REQUIREMENTS
Copy the data below verbatim, from the line containing "Where should I click to: Go" through the line containing "pyautogui.click(x=974, y=551)".

DATA IN THIS EXERCISE
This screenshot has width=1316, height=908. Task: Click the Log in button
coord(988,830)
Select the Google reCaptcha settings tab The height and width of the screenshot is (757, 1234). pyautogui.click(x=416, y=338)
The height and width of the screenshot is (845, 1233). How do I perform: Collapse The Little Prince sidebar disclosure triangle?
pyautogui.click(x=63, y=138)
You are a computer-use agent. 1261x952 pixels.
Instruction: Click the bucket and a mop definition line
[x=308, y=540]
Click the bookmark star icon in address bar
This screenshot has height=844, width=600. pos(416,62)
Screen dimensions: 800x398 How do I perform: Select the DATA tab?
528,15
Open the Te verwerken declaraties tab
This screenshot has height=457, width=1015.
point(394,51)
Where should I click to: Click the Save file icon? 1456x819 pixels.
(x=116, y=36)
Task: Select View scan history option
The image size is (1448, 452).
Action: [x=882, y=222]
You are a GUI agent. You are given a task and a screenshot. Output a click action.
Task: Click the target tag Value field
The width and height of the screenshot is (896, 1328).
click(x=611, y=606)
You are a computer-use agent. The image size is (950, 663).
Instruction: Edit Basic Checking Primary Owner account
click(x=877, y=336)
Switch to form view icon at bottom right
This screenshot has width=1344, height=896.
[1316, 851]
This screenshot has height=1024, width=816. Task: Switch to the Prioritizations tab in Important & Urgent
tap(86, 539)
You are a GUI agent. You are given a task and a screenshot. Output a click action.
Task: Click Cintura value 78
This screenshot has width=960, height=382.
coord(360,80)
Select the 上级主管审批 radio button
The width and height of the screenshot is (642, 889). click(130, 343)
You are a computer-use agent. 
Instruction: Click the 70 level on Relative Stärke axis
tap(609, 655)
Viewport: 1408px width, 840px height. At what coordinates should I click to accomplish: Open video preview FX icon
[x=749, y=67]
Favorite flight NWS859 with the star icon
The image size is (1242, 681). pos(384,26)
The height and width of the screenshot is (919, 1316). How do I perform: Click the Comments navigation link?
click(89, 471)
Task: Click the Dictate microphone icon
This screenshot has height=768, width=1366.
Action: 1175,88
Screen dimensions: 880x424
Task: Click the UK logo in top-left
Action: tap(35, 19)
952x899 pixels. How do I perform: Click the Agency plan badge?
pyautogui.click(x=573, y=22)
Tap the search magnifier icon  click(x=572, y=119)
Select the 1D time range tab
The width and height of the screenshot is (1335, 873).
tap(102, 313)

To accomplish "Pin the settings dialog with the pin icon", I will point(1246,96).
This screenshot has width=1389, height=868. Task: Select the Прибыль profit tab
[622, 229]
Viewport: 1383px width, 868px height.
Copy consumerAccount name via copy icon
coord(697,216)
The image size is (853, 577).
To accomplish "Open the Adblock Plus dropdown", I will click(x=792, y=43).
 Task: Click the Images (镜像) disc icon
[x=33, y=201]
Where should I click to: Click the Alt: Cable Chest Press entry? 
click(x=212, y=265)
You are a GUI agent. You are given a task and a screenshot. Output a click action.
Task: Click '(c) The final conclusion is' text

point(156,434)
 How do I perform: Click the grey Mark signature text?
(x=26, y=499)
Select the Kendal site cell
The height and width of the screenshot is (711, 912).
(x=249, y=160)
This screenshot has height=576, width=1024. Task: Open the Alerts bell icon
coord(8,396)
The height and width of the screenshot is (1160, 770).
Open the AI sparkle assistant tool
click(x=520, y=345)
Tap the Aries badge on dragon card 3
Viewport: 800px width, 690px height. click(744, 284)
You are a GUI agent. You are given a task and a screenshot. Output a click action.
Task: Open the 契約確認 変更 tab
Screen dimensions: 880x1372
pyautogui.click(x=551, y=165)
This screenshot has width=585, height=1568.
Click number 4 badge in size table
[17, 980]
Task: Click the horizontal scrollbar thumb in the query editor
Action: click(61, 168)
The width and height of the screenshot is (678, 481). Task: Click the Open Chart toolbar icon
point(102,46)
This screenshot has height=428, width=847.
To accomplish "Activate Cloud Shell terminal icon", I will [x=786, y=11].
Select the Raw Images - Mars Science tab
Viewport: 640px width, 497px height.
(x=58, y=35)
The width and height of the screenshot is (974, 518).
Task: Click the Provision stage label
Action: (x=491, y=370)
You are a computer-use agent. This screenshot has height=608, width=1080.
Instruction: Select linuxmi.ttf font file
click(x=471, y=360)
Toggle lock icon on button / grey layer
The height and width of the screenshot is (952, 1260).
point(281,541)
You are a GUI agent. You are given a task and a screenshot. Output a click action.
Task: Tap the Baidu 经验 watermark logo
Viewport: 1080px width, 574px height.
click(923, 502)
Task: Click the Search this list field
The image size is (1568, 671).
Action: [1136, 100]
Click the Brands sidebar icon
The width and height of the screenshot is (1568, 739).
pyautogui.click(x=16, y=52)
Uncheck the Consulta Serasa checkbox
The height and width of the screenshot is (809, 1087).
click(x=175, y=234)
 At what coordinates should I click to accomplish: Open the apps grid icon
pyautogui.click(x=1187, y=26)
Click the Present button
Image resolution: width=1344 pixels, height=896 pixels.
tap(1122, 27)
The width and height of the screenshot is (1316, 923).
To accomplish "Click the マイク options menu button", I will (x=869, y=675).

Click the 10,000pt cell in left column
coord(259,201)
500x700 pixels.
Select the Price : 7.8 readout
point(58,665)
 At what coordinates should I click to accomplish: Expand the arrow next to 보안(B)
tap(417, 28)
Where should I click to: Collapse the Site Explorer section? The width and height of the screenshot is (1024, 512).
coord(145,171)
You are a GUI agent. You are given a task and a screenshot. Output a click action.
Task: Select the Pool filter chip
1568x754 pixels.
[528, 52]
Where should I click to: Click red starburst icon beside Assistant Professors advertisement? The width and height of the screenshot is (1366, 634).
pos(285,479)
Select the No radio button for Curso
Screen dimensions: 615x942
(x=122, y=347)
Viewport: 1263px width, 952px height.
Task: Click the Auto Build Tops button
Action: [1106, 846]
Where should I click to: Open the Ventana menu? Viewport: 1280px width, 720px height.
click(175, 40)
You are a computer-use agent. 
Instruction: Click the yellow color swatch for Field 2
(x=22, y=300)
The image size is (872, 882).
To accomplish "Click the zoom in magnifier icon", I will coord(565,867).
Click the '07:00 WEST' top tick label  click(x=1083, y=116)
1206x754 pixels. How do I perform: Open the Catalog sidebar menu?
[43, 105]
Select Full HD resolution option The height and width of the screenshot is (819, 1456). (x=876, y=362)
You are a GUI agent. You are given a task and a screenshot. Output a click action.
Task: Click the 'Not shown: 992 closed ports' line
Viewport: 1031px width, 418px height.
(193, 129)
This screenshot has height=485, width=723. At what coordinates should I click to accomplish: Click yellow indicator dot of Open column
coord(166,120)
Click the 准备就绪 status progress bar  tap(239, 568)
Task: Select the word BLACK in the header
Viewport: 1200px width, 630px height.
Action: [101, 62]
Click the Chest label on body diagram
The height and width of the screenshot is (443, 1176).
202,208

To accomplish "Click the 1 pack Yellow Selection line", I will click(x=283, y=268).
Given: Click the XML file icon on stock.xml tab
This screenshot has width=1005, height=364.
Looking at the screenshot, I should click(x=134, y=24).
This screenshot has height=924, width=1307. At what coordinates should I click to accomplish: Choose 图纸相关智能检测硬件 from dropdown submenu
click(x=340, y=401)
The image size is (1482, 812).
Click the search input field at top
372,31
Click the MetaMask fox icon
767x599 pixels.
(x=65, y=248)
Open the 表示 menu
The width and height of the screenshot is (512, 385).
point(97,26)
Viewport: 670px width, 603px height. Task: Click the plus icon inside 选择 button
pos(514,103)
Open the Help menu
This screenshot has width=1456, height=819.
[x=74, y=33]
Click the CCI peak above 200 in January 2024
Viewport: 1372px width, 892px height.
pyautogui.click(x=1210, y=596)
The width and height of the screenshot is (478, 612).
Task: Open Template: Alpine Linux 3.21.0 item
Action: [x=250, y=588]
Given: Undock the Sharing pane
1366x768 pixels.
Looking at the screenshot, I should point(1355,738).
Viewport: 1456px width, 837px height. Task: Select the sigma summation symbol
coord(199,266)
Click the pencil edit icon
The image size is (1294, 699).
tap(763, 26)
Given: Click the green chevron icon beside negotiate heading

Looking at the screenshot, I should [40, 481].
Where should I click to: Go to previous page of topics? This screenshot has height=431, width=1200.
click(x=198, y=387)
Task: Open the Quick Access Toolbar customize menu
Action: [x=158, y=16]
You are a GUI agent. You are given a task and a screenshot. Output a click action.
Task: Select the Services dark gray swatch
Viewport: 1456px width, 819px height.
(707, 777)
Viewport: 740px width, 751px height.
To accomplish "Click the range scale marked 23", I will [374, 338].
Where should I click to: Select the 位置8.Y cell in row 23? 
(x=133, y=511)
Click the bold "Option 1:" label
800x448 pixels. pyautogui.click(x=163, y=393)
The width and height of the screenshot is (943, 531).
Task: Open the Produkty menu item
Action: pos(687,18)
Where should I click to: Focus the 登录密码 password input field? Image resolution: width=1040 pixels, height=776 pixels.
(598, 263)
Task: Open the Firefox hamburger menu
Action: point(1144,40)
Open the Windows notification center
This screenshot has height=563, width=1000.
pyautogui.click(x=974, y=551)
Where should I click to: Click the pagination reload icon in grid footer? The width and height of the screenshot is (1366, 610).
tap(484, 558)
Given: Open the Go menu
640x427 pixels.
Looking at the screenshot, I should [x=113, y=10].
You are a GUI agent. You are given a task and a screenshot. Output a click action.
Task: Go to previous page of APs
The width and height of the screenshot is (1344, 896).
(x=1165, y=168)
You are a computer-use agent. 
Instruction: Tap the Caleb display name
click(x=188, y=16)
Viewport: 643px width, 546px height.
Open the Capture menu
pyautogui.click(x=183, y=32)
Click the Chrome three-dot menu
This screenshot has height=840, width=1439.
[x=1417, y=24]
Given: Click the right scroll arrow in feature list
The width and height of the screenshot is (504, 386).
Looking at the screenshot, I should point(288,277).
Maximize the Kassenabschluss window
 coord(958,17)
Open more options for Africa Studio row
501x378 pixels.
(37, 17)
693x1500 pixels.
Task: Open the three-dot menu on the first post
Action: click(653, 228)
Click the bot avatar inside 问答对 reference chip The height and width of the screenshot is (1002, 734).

COMPLETE OUTPUT
Where should I click to: Go to previous page of topics? This screenshot has height=431, width=1200.
click(x=198, y=387)
Task: Open the Quick Access Toolbar customize menu
Action: [x=158, y=16]
You are a GUI agent. You are given a task and a screenshot. Output a click action.
Task: Select the Services dark gray swatch
Viewport: 1456px width, 819px height.
(707, 777)
Viewport: 740px width, 751px height.
To accomplish "Click the range scale marked 23", I will [374, 338].
Where should I click to: Select the 位置8.Y cell in row 23? 
(x=133, y=511)
Click the bold "Option 1:" label
800x448 pixels. pyautogui.click(x=163, y=393)
The width and height of the screenshot is (943, 531).
Task: Open the Produkty menu item
Action: pos(687,18)
Where should I click to: Focus the 登录密码 password input field? Image resolution: width=1040 pixels, height=776 pixels.
(598, 263)
Task: Open the Firefox hamburger menu
Action: point(1144,40)
Open the Windows notification center
This screenshot has height=563, width=1000.
pyautogui.click(x=974, y=551)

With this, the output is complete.